====== Texte fourni

Les États-Unis devraient-ils accorder réparation aux descendants des esclaves noirs? Les pays européens devraient-ils faire la même chose pour les Africains qui ont vécu sous un colonialisme arbitraire? C’est ce qu’estiment de plus en plus de groupes qui réclament justice. Faudrait-il réparer les torts du passé?
Tommy Chouinard
Sans surprise, la traite des Noirs et l’esclavage se sont transformés en sujets de polémique à la conférence de l’ONU contre le racisme, qui s’est tenue la semaine dernière à Durban, en Afrique du Sud. Si tout le monde (10 000 participants provenant de 153 pays) était unanime quant à la condamnation de cette pratique inhumaine, bien peu s’entendaient sur la façon de discuter de l’esclavage tel que pratiqué (et surtout subi) dans le passé.

============
====== Données sources

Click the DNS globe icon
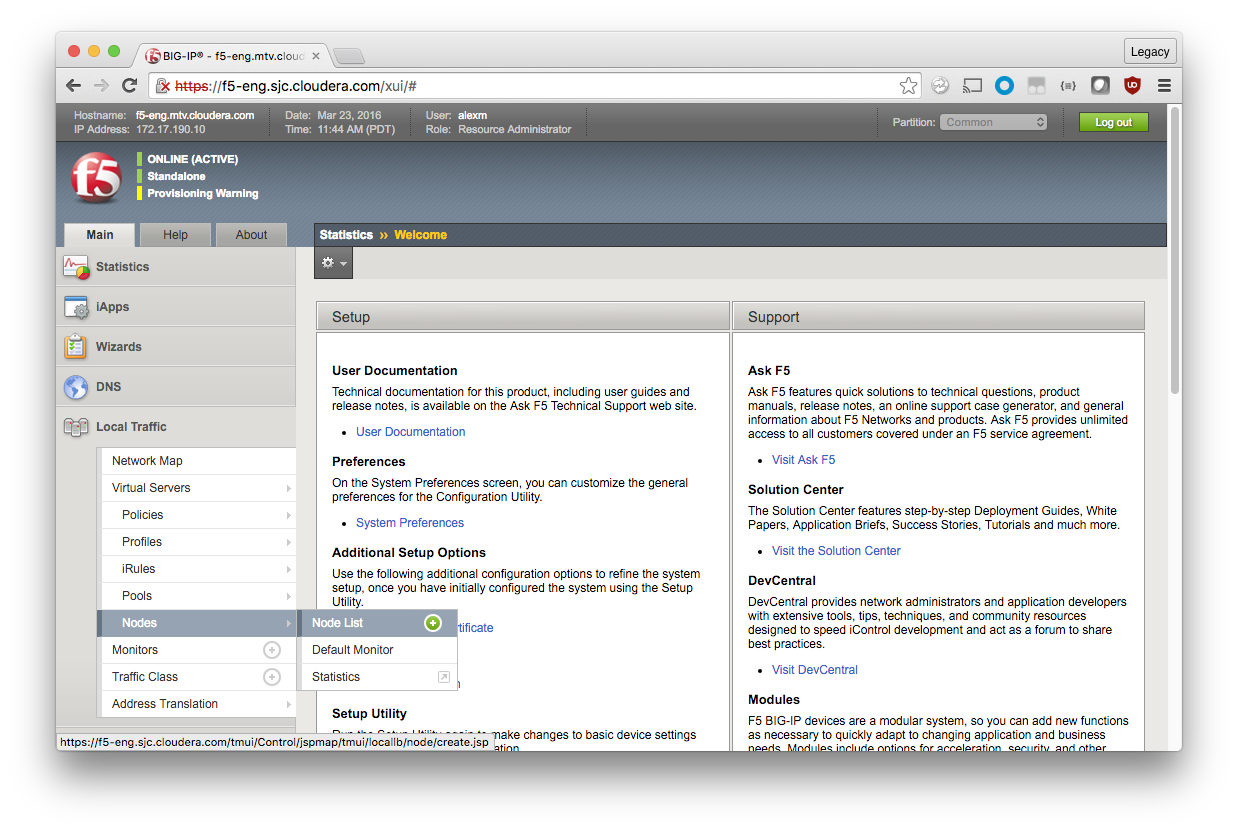(76, 387)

============

--- Consignes ---
a) Citez mot pour mot le passage du texte sur les réparations pour l'esclavage, de "Les États-Unis devraient-ils" à "dans le passé.".
b) Poursuivez le texte sur les réparations pour l'esclavage après sa dernière phrase.
Les données n'ont aucun rapport avec le texte.

--- Réponses attendues ---
a)
Les États-Unis devraient-ils accorder réparation aux descendants des esclaves noirs? Les pays européens devraient-ils faire la même chose pour les Africains qui ont vécu sous un colonialisme arbitraire? C’est ce qu’estiment de plus en plus de groupes qui réclament justice. Faudrait-il réparer les torts du passé?
Tommy Chouinard
Sans surprise, la traite des Noirs et l’esclavage se sont transformés en sujets de polémique à la conférence de l’ONU contre le racisme, qui s’est tenue la semaine dernière à Durban, en Afrique du Sud. Si tout le monde (10 000 participants provenant de 153 pays) était unanime quant à la condamnation de cette pratique inhumaine, bien peu s’entendaient sur la façon de discuter de l’esclavage tel que pratiqué (et surtout subi) dans le passé.

b)
La conférence fut ainsi le théâtre d’un combat âprement disputé entre les pays occidentaux et africains appuyés par plusieurs ONG. Les premiers, en bons princes, voulaient condamner l’esclavage, mais sans faire d’excuses sur le recours qu’ils en ont fait dans le passé (des regrets, tout au plus); excuses qui pourraient ouvrir la voie à d’infinies poursuites judiciaires de victimes afin de recevoir des indemnisations. Les seconds, à quelques exceptions près, voulaient remettre le passé à l’ordre du jour, recevoir des excuses claires et obtenir réparation. Deux solitudes. Résultat: la déclaration finale de la conférence mentionne uniquement le fait que la traite des esclaves et l’esclavage sont "des crimes contre l’humanité" qui "auraient toujours dû être considérés ainsi". Pas plus.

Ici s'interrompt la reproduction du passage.